§ Your task:
Retype exactly the lines that run from the start of the data to the line holding "TERMS (70, 158)", including both, and only those.
*** Block opens ***
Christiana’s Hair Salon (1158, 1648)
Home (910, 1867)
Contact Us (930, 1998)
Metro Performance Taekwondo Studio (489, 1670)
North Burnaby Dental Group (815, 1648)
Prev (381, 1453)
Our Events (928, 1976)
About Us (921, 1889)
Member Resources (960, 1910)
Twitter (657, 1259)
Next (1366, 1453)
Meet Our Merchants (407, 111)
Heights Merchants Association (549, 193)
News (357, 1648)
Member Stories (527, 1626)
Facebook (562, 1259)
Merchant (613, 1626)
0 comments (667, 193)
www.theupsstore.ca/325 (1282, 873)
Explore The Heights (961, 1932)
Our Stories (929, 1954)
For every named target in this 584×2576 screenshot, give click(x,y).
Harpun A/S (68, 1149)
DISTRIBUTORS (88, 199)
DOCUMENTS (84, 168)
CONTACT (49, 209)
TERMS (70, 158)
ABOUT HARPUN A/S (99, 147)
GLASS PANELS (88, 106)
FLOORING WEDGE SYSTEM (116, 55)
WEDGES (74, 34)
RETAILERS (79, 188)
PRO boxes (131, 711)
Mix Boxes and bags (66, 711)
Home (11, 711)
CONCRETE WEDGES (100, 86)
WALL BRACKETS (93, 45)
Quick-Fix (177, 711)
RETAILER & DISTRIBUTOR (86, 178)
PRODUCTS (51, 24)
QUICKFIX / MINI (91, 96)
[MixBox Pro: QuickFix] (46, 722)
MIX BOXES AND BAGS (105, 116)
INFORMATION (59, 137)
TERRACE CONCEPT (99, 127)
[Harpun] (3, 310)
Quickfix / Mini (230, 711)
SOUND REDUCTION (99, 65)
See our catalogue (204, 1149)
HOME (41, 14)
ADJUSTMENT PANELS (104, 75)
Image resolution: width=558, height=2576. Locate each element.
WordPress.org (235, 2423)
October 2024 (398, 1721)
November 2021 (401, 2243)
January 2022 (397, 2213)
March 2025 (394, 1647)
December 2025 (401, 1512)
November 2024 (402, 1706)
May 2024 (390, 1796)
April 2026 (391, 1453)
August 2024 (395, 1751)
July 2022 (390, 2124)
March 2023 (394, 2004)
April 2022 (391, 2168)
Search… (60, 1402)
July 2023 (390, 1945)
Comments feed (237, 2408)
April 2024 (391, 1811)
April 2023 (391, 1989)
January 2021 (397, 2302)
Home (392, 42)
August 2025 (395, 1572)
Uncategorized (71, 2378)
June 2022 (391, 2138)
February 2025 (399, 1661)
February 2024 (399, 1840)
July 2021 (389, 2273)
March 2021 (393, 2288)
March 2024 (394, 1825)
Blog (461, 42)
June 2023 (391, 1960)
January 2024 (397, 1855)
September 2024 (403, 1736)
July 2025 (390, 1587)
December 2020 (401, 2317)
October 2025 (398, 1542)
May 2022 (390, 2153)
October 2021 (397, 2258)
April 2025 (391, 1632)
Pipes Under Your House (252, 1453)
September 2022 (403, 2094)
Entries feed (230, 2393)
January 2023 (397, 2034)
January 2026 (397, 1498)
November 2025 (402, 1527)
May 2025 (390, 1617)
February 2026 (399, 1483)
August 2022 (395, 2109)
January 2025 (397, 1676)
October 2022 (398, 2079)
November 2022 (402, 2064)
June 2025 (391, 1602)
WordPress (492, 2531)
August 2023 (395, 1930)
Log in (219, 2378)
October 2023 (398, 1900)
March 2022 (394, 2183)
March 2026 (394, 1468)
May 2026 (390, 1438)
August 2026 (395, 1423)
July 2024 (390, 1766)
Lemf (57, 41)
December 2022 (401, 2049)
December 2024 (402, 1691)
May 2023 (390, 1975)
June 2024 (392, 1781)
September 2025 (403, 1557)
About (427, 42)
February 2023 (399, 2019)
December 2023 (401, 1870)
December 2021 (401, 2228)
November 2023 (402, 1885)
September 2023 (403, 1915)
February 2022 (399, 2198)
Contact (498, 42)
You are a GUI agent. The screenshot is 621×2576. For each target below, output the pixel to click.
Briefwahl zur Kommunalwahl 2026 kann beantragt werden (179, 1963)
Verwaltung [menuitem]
*** Block closes ***
§ Reply:
Christiana’s Hair Salon (1158, 1648)
Home (910, 1867)
Contact Us (930, 1998)
Metro Performance Taekwondo Studio (489, 1670)
North Burnaby Dental Group (815, 1648)
Prev (381, 1453)
Our Events (928, 1976)
About Us (921, 1889)
Member Resources (960, 1910)
Twitter (657, 1259)
Next (1366, 1453)
Meet Our Merchants (407, 111)
Heights Merchants Association (549, 193)
News (357, 1648)
Member Stories (527, 1626)
Facebook (562, 1259)
Merchant (613, 1626)
0 comments (667, 193)
www.theupsstore.ca/325 (1282, 873)
Explore The Heights (961, 1932)
Our Stories (929, 1954)
For every named target in this 584×2576 screenshot, give click(x,y).
Harpun A/S (68, 1149)
DISTRIBUTORS (88, 199)
DOCUMENTS (84, 168)
CONTACT (49, 209)
TERMS (70, 158)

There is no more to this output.